## DOCUMENT EXCERPT
|---|

BRIEF DESCRIPTION OF THE SEVERAL VIEWS OF THE DRAWINGS
[0017] The foregoing summary, as well as the following detailed
description of the invention, will be better understood when read
in conjunction with the appended drawings. For the purpose of
illustrating the invention, there are shown in the drawings
embodiment(s) which are presently preferred. It should be
understood, however, that the invention is not limited to the
precise arrangements and instrumentalities shown. In the
drawings:
[0018] FIG. 1 is an exploded view of a coil component using a pot
core of the invention;
[0019] FIG. 2 is a plan view of a pot core according to the
invention;
[0020] FIG. 3 is a front view of a pot core according to the
invention;
[0021] FIG. 4 is a plan view of a composite coil according to the
invention;
[0022] FIG. 5 is a plan view of the coil component of the
invention;
[0023] FIG. 6 is a side view of a composite coil according to the
invention;
[0024] FIG. 7 is a front view of a composite coil according to the
invention;
[0025] FIG. 8 is a bottom view of a coil component according to the
invention at an early stage of the assemblage of the coil
component;
[0026] FIG. 9 is cross-sectional view of a coil component according
to the invention at the early stage of the assemblage;
[0027] FIG. 10 shows an early stage of joining a terminal of a coil
according to the invention to an external electrode with
solder;
[0028] FIG. 11 shows an intermediate stage of joining a coil
terminal to an external electrode with solder;
[0029] FIG. 12 shows the final stage of joining a coil terminal to
an external electrode with solder;
[0030] FIG. 13 shows three examples (a), (b), and (c) of a gap
between a pot core and cover core;
[0031] FIG. 14 illustrates a procedure of joining coil terminals
and external electrodes by flow soldering in accordance with the
invention;
[0032] FIG. 15 illustrates another procedure of joining coil
terminals and external electrodes with solder in accordance with
the invention;
[0033] FIG. 16 is a schematic view of a coil formed by the
conventional bifilar winding;
[0034] FIG. 17 is a schematic view of a coil formed by the
conventional layer winding;
[0035] FIG. 18 is a schematic view of a composite coil formed
according to the present invention;
[0036] FIG. 19 is a partly broken perspective view of a pot core in
a conventional coil component;
[0037] FIG. 20 shows an initial stage of winding an inner coil for
forming a composite coil;
[0038] FIG. 21 shows a stage subsequent to FIG. 20;
[0039] FIG. 22 shows an early stage of winding an outer coil
subsequent to FIG. 21;
[0040] FIG. 23 shows a stage subsequent to FIG. 22;
[0041] FIG. 24 shows a stage subsequent to FIG. 23
[0042] FIG. 25 shows the final step subsequent to FIG. 24
[0043] FIG. 26 illustrates a device for producing a composite coil
according to the present invention; and
[0044] FIG. 27 shows an example of making the composite coil
shape-retaining.

|---|

## EXCERPTED DATA

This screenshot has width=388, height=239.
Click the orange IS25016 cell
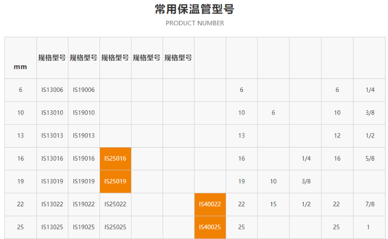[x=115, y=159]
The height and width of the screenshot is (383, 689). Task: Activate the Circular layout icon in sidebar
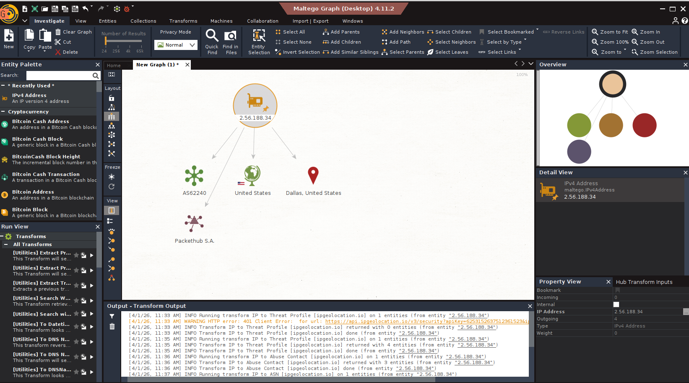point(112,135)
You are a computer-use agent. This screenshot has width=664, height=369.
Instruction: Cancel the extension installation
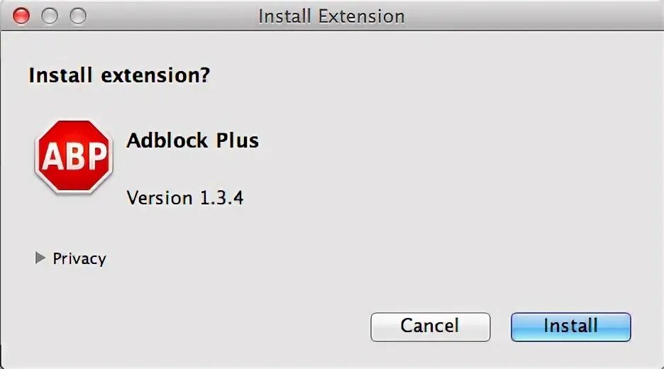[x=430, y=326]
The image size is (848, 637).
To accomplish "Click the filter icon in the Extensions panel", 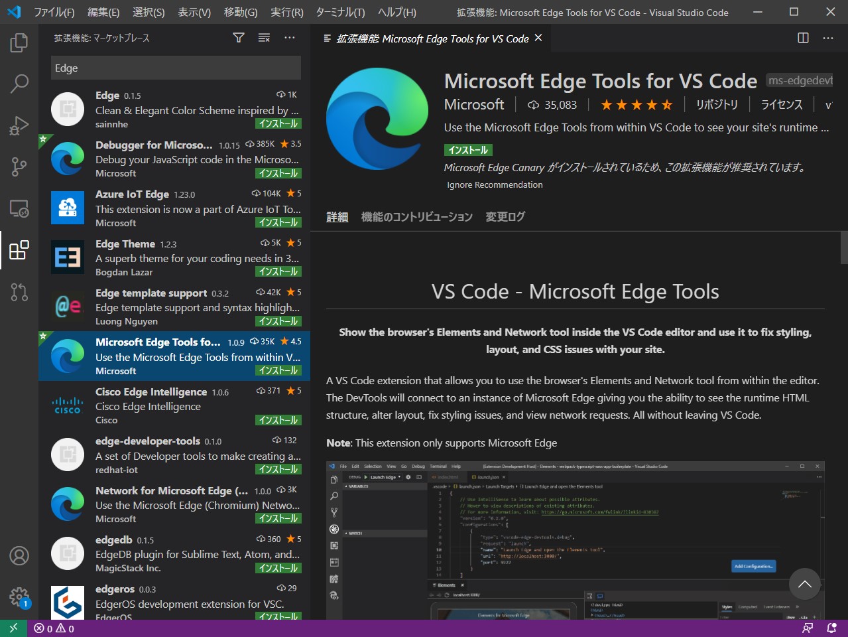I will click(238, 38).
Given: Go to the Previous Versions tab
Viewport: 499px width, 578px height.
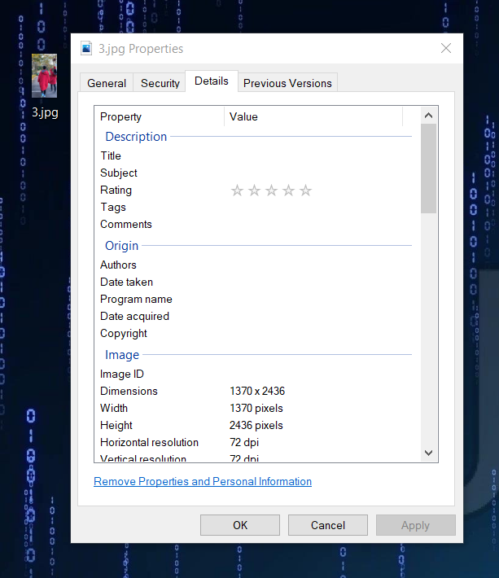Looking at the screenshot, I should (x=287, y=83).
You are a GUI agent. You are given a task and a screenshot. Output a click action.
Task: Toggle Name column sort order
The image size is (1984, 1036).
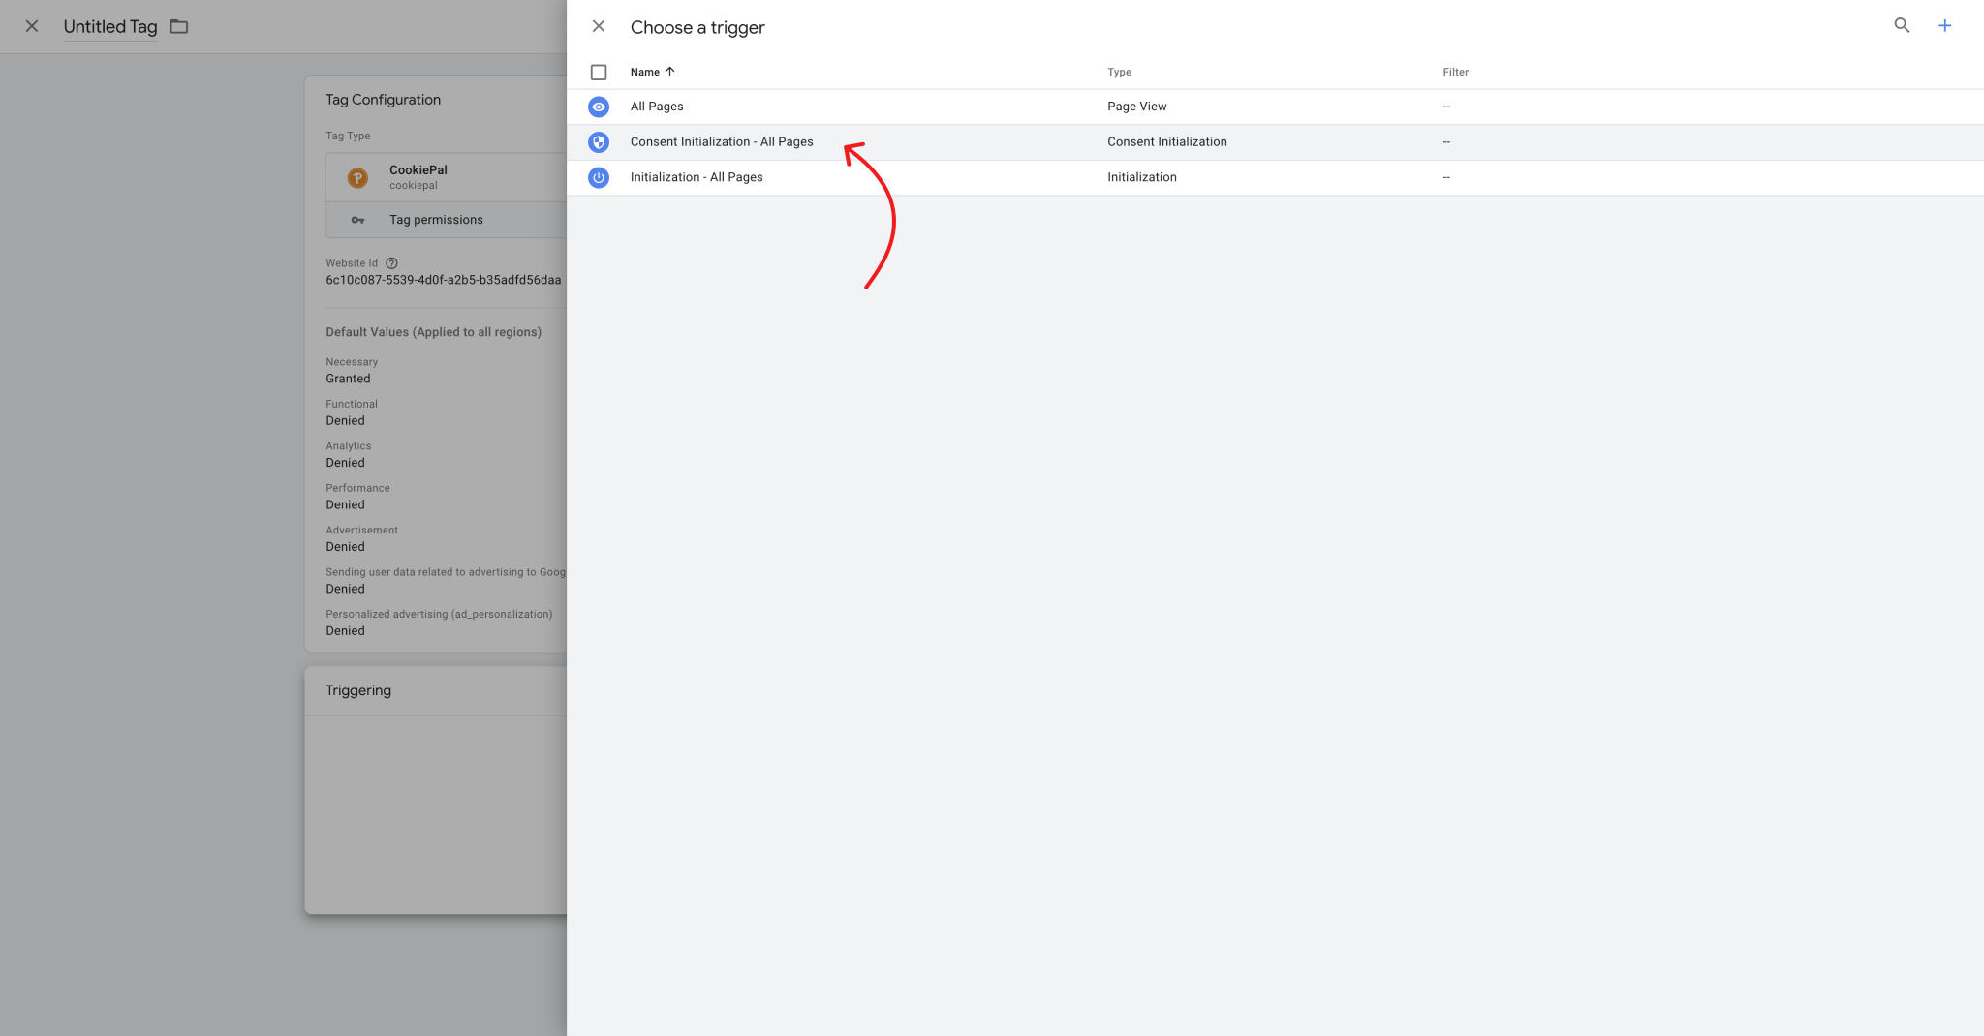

|---|

## REQUIRED TASKS
1. From the patent drawing descriptions, list every figure described as a plan view and say what each one shows.
2. In the patent drawing descriptions, what does FIG. 13 show?
3. Go on with the patent drawing descriptions from where they stop.
The records aren't needed for any of this.

## EXPECTED OUTPUTS
1.
FIG. 2: a pot core according to the invention
FIG. 4: a composite coil according to the invention
FIG. 5: the coil component of the invention

2. Three examples, (a), (b), and (c), of a gap between a pot core and cover core.

3.
DETAILED DESCRIPTION OF THE INVENTION
[0045] In the following, an embodiment according to the present
invention will be explained in detail. According to the present
invention, the lengths of the inner coil is made smaller as much as
possible and that of the outer coil is made larger as much as
possible to increase the inductance of the outer coil by forming a
gap between the inner and the outer coils, whereby the difference
in inductance between the inner coil and the outer coil is made
smaller.
[0046] FIG. 1 is an exploded perspective view of a coil-holding
component using a pot core according to the present invention, and
FIGS. 2 and 3 are plan and front views, respectively, of the pot
core 5. Parts like those of conventional coil components are
designated by like reference numerals.
[0047] As illustrated in FIG. 1, the coil component of the
invention comprises a pot core 5 of magnetically soft magnetic
material, a composite coil 6 of a given shape housed inside the pot
core, and a plate cover core 1 that covers the pot core 5.
Alternatively, the cover core may be of any shape such as pot-like
shape. Unlike the case shown in FIG. 19, the coil 6 of the
invention is a composite coil consisting of an inner coil and outer
coil composed from conductors of substantially the same diameter,
with a gap 10a between them. Preferably, another gap 10b may be
formed between the inner coil and the inner leg of the pot core as
will be described later.
[0048] As FIGS. 1 to 3 show, the pot core 5 is made up of a nearly
completely closed bottom 3, a columnar inner post 1 formed in the
center, and a wall 2 that provides an annular space to accommodate
a coil. The core is oriented as desired, e.g., by proper marking
(not shown) at the time of molding or after sintering. Its bottom 3
has four round through holes 4 formed in four corners, at points
corresponding to the positions of terminals 8 of the coil 6. The
through holes 4 are designed to have a bore sufficiently larger
than the diameter of the terminals of the coil 6 to increase the
allowance for registration and decrease the resistance of the joint
formed between the coil and external electrode membrane by solder
injection.
[0049] The portions of the wall 2 surrounding the four through
holes 4 are made thin enough to provide guide means for the guide
terminals 8. The remainder of the wall has a thick wall structure
13 to reduce the magnetic reluctance when it is joined to the plate
cover core 11.
[0050] At least one recess 12 is formed (two recesses are shown) in
the rim portion of the pot core 5 where a gap is formed when the
core is joined with the plate cover core 11. The resulting gap is
intended to avoid the airtight closure of the core, for the action
to be explained later.
[0051] The construction of the coil 6 is illustrated in FIGS. 4 to
6. FIG. 4 is a plan view, FIG. 6 is a side view, and FIG. 7 is a
front view of the coil. The coil 6 has a so-called layer-wound
structure comprising an inner coil layer 6a and an outer coil layer
6b with respect to the axis of winding. The layer-wound structure
limits the height of the coil, making it closer to a plate type
than a bifilar-wound structure (FIG. 16) and smaller in size (FIG.
17).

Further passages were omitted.